**TO DO**.
Go through the listing below and count each line with the word "input" in it; return only the count.
▶
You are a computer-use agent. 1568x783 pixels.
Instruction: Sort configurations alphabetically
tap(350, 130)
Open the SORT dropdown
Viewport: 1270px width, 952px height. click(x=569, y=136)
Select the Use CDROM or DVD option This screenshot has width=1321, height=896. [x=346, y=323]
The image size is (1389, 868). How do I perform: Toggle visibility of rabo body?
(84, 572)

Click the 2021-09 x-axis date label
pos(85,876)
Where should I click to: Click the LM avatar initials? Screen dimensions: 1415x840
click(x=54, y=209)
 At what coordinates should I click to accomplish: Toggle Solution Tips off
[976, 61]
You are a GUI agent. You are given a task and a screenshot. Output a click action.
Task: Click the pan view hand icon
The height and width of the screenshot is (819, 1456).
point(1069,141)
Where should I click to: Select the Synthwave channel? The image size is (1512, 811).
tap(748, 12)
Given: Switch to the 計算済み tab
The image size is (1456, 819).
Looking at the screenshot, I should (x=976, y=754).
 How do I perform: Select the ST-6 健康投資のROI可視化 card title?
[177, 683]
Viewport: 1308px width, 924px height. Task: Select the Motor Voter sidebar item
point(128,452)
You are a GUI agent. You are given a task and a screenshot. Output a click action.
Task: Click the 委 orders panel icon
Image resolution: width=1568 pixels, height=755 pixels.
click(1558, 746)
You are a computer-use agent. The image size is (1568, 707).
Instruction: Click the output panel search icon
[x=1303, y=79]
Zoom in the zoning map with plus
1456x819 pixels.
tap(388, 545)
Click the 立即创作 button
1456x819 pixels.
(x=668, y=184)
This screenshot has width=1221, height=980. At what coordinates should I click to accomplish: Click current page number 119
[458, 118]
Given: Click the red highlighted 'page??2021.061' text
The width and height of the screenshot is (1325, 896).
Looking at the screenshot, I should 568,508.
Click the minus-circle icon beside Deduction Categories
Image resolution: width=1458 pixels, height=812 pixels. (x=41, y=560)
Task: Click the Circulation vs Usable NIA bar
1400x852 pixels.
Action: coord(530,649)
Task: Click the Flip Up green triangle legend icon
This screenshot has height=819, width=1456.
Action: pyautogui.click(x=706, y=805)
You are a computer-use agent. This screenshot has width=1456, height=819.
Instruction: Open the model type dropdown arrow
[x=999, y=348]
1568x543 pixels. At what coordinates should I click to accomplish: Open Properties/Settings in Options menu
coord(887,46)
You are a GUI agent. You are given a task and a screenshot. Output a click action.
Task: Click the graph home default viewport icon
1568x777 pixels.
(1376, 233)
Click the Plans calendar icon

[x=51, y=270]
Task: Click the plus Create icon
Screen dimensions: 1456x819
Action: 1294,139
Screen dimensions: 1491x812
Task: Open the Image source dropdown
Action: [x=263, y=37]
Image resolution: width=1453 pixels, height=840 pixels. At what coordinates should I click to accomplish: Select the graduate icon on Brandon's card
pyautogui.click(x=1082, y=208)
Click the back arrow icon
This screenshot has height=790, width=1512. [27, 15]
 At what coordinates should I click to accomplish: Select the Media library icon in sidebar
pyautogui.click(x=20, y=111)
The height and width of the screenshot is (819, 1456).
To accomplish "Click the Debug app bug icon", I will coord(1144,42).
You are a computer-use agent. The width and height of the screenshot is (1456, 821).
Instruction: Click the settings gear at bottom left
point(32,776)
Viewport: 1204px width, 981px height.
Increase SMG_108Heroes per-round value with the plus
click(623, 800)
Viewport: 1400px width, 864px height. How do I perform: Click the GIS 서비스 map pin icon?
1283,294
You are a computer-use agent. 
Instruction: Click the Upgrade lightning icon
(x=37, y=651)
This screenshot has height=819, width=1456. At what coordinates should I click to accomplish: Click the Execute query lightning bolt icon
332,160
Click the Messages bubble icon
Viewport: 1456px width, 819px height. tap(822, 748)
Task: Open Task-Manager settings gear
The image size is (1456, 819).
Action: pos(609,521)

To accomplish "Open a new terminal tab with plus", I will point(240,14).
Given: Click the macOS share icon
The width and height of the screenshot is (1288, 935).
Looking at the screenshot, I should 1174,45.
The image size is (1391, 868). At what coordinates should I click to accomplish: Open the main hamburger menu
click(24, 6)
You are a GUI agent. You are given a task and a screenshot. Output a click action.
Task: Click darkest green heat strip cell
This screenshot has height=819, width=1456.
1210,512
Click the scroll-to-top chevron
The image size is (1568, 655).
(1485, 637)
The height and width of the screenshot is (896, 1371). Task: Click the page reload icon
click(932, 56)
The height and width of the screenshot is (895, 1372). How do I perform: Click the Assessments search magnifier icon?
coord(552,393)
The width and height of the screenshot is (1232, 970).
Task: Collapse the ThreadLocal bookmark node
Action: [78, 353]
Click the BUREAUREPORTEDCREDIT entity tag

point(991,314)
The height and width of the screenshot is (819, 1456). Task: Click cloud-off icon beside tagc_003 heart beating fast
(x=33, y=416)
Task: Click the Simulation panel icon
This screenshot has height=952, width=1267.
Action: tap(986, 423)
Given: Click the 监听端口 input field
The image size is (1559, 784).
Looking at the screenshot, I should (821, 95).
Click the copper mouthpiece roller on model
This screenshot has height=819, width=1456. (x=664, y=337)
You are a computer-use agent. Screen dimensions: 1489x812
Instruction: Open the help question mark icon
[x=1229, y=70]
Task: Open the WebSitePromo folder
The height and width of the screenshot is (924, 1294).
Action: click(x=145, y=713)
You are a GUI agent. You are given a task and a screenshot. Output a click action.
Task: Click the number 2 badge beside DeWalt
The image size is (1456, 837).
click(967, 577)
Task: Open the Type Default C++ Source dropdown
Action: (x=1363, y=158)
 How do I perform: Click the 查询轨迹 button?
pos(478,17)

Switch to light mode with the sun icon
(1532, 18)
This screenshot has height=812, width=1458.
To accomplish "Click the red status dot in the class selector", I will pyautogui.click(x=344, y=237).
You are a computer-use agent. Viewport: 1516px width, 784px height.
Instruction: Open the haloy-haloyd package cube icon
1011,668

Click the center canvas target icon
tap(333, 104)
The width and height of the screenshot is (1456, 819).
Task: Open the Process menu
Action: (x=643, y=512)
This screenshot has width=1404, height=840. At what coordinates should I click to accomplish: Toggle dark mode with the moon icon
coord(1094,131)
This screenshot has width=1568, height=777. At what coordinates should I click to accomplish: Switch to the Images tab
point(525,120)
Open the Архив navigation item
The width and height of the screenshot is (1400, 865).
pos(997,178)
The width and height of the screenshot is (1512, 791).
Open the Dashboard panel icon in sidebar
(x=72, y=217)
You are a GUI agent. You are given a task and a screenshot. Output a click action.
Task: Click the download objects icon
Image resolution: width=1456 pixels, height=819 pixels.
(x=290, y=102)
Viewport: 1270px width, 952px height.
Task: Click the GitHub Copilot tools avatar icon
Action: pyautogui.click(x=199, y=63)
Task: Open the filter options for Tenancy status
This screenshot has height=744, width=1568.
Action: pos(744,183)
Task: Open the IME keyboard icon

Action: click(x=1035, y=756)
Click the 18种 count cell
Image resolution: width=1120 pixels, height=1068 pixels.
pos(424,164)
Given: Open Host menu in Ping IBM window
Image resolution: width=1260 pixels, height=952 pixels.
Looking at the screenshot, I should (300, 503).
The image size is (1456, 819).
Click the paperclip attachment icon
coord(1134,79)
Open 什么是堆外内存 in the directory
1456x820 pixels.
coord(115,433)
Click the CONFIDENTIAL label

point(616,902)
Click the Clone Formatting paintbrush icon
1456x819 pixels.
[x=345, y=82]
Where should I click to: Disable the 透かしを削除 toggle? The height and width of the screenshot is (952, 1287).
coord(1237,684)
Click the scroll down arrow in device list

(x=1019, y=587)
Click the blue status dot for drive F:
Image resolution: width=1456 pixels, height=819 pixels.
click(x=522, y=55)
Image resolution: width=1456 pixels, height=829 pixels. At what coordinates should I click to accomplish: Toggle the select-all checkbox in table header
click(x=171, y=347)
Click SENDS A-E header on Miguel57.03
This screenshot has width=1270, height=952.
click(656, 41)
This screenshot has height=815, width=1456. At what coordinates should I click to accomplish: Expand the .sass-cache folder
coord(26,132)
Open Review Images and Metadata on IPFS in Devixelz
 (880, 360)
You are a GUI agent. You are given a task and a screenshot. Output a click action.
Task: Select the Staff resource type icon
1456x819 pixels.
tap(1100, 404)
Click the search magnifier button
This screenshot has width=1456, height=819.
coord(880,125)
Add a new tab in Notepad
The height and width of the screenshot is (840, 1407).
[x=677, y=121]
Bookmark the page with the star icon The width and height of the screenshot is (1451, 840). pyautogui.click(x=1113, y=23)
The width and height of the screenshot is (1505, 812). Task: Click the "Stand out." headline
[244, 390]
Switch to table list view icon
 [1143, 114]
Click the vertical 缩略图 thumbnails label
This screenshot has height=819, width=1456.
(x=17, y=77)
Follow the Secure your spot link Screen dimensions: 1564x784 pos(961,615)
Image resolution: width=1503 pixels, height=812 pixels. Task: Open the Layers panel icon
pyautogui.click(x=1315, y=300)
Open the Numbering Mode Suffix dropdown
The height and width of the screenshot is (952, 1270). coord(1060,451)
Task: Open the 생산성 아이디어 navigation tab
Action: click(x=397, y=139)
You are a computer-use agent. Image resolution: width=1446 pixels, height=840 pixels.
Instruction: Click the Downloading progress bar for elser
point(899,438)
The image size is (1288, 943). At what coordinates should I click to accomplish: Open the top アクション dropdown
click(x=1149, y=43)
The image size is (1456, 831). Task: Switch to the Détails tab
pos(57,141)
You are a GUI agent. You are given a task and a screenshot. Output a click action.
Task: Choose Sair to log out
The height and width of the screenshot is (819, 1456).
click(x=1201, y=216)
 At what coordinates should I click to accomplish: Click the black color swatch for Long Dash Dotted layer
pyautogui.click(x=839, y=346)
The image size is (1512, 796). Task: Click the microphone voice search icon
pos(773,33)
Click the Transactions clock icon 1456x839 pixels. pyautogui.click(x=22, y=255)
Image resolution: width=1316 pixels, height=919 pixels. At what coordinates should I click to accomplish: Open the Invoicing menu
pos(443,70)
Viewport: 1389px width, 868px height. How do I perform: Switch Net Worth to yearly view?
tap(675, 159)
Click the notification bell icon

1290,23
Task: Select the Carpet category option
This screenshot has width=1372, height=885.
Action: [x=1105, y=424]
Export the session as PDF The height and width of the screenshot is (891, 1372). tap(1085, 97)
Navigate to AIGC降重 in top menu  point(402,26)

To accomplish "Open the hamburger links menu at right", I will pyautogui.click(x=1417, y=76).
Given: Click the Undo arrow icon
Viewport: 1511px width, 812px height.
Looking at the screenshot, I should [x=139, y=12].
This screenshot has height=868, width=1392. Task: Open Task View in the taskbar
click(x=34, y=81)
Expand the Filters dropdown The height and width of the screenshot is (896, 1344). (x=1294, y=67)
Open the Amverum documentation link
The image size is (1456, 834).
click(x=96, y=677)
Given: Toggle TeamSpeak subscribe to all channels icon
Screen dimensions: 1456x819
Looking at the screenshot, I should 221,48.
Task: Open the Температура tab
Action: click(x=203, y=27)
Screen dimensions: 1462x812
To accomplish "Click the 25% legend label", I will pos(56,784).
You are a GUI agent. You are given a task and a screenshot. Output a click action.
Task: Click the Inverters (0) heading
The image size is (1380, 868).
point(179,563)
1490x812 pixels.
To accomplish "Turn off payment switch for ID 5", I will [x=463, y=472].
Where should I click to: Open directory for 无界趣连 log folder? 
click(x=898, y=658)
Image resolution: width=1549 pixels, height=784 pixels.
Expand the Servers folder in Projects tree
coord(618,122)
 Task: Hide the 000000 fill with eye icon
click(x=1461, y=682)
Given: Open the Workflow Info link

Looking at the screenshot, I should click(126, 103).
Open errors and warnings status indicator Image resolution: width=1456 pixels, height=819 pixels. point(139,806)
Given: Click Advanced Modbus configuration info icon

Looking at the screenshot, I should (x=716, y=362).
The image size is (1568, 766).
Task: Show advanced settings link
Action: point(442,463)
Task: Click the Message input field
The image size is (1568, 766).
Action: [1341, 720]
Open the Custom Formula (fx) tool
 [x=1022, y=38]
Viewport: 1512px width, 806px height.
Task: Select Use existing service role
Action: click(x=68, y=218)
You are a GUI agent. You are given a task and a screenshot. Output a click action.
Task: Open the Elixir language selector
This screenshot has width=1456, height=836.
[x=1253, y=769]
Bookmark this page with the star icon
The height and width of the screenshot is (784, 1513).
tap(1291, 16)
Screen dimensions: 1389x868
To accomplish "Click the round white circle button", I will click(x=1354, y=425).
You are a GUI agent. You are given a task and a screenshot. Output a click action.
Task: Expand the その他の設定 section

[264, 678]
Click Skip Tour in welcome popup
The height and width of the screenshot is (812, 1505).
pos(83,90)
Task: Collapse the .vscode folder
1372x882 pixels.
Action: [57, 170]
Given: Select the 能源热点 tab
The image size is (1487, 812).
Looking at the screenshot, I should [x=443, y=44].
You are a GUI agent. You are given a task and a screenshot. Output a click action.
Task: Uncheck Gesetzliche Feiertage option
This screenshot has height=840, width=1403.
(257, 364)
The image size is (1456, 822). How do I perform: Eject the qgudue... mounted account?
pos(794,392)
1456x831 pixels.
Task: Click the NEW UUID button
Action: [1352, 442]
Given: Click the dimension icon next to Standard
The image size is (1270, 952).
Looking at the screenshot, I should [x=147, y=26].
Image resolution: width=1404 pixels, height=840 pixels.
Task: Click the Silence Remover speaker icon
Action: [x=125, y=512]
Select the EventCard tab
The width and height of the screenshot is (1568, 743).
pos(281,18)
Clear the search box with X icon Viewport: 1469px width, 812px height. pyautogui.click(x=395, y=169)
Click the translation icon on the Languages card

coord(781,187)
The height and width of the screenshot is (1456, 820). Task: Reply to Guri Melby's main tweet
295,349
◀
**RESULT FOR THIS TASK**.
2